_What you will do_
Which lines of the entries contain the string "screenshot"? Copy each of them.

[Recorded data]
━━━━━━━━━━━━━━━━
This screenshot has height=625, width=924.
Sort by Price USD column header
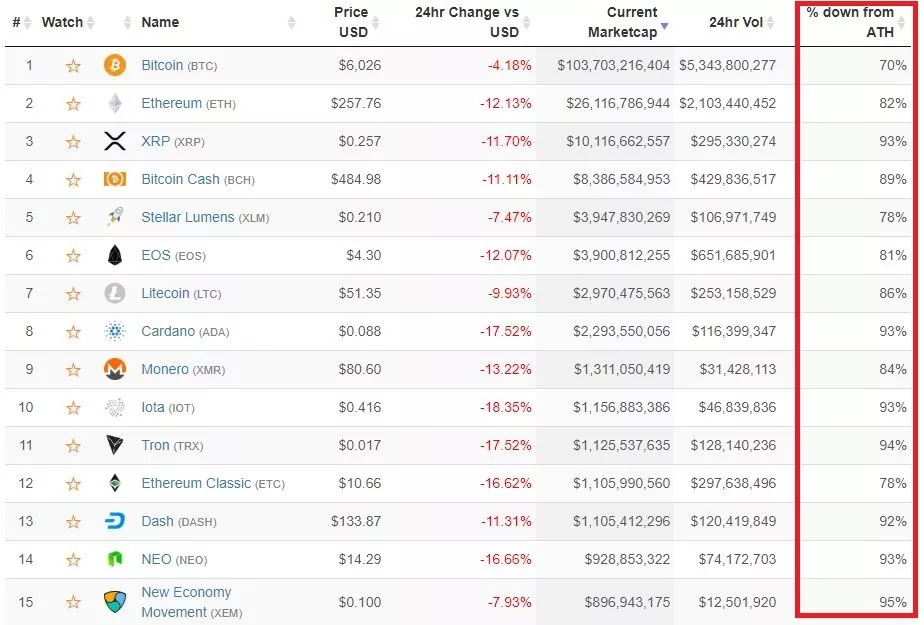351,22
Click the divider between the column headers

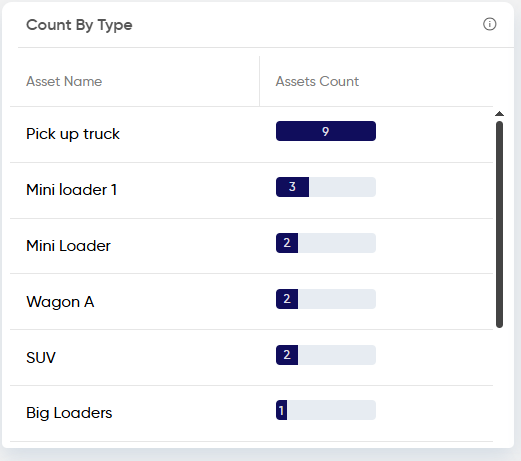click(259, 81)
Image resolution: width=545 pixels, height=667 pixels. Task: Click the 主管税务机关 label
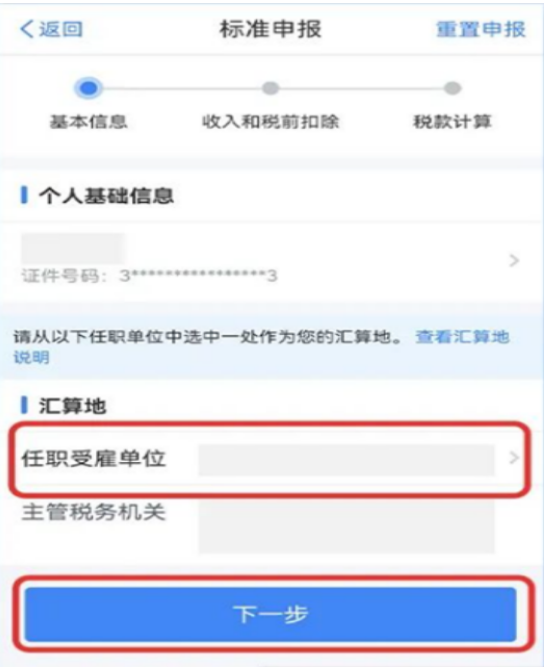point(94,512)
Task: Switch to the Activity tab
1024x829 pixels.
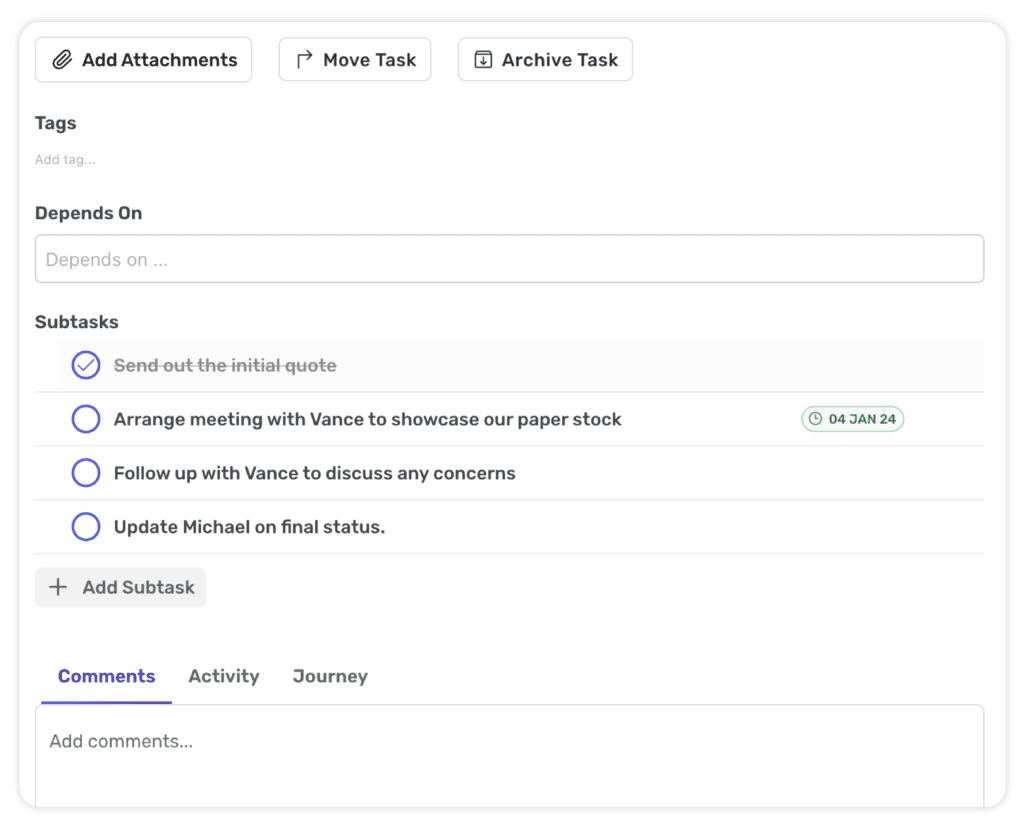Action: 223,676
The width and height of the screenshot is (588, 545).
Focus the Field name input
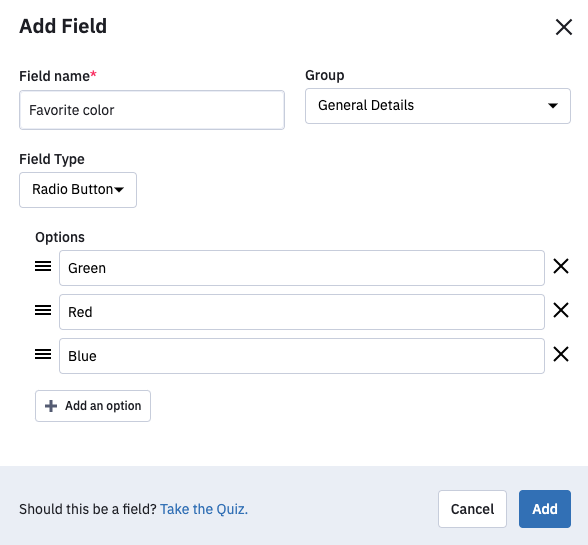[152, 110]
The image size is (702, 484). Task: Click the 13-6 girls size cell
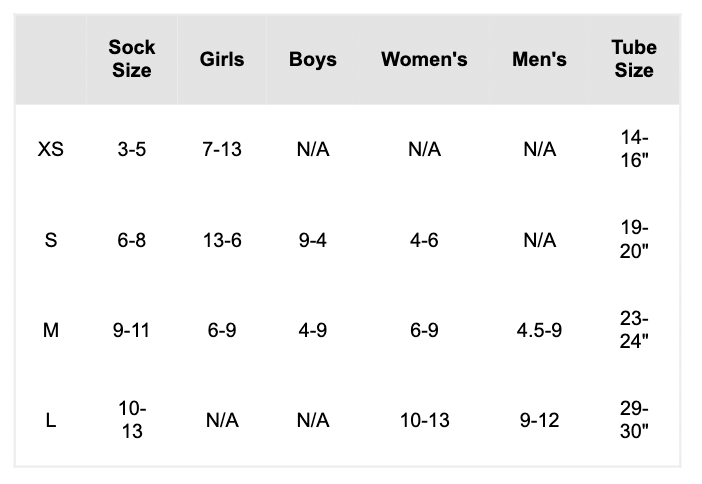click(222, 240)
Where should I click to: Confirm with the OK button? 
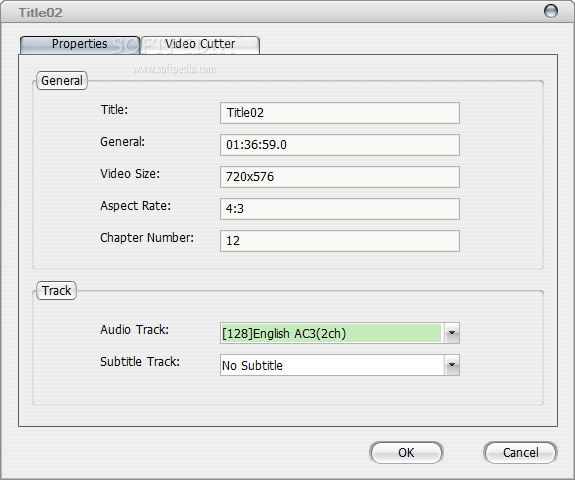[x=406, y=452]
━━━━━━━━━━━━━━━━
_Reply_
This screenshot has height=625, width=924.
The width and height of the screenshot is (588, 545).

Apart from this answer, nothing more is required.